Steinbach has layered sociological sen­sitivity to the resonance of (mostly American) goods. Not just their semiotic kernels (or supports) but their husks, imprints and halos. With typological acuteness, he overlays them with the consonance or dissonance of musical notes. Take the gratifying discord of a box of Kellogg’s Frosted Flakes next to three state-of-the-art dog chew toys in it is III-1 (2008): a child is a tiger is a dog; art is both sugar-coated and indigestible. There’s something photographic to Steinbach’s techniques of juxtaposition and superimposition. While comprised mostly of three-dimensional objects, the tucked away mise-en-abyme of Display #55 – North South East West (2000) was a small colour photo of a man obser­ving art in a room filled with anthropological artifacts. Anthropology turns in on itself: eight ‘primitive’ wooden masks are indeed that, but from Switzerland (loans from the Historisches und Völkerkundemuseum St. Gallen). In Shelf with Ajax (1981), a can of Ajax bleaching agent rests on a branch-like shelf that looks like something from Snow White (1937). This makes sense: Ajax, like snow, is white, like bleach. Capitalism, which produced Disney’s fay icon, is a sort of cleaning agent (the strong Ajax), disinfecting the commodities it creates, killing them off (with bleach or an apple) and supplanting them with new ones – like Steinbach’s own works.

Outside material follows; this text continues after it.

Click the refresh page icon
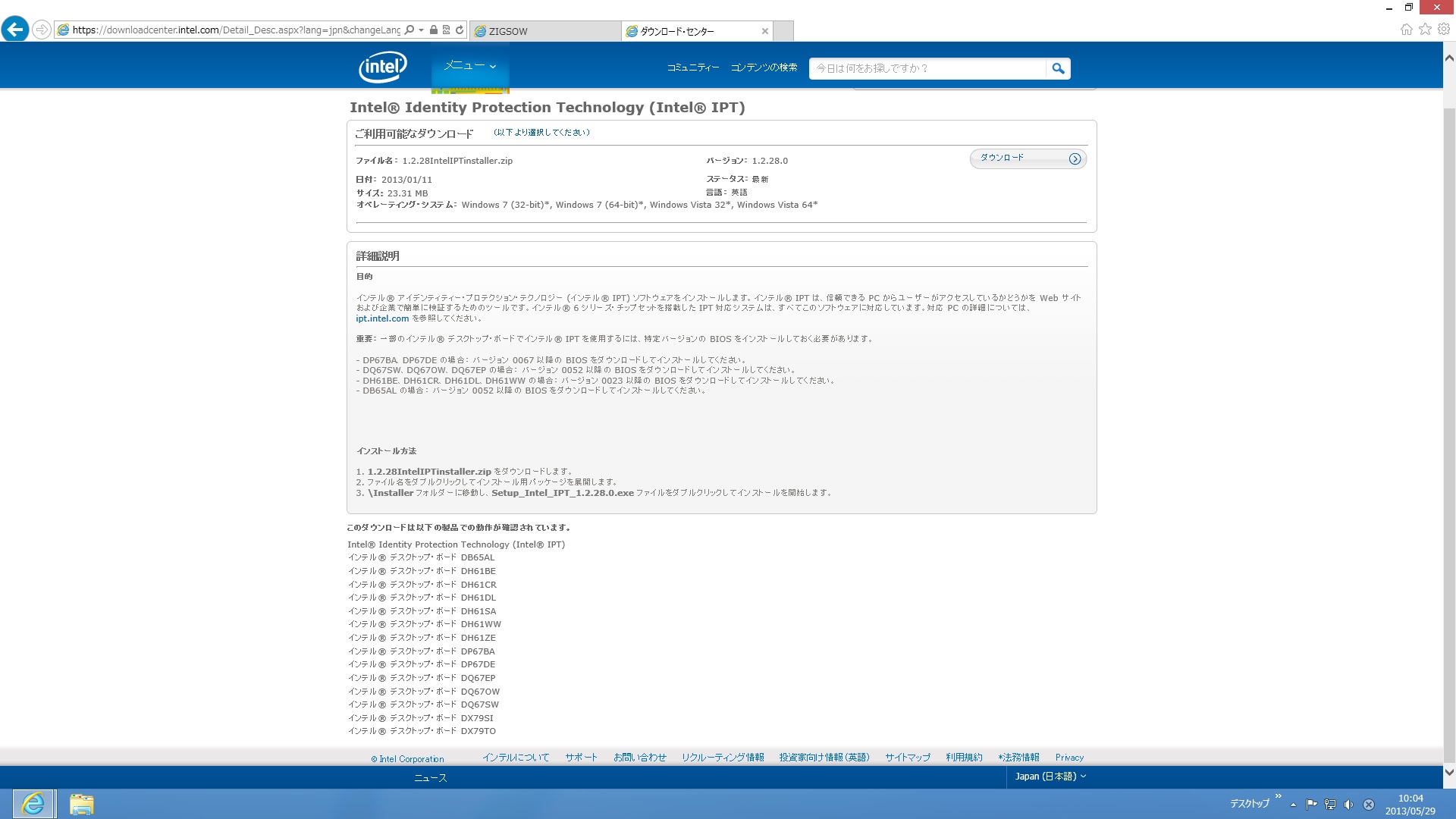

Steinbach is never openly critical of capitalist processes; he knows they are integral to our identities. English psychologist D.W. Winnicott once identified a class of objects he termed ‘transitional’ which, like Linus’ security blanket in the Peanuts comic, are inseparable from a child and essential in helping the childhood ego distinguish between it and world. The objects here take on this transitional character albeit on a societal scale. Hence the nostalgic playrooms Steinbach alludes to (Shelf Arrangement for Helene, Sydney, Amy and Eric’s Playroom, New Rochelle, NY, 1982) are almost grating (nobody totally likes re-entering their childhood room). Whereas Pop would surf on the currency of familiar icons, Steinbach’s eschewing of contemporaneity for the outgrown, faded glory of transitional things pickling in old bedrooms lends the exhibition a macabre note. With such distancing and estrangement, the character in Shelf with Snoopy (1981) takes on a dark tenor. Basics (1986), a teddy bear in soldier gear is a perfect instance of death drive – resting and restive. The exhibition has a brilliant memento mori with Shelf with Cookie Jar (1982) – the ‘cookie jar’ is actually a skull that opens up with a lid. The sign, as semioticians have often asserted, is at once a container (cookie jar) and tomb (skull). Like the shelf.

Pablo Larios is an editor and writer. He lives in Berlin, Germany.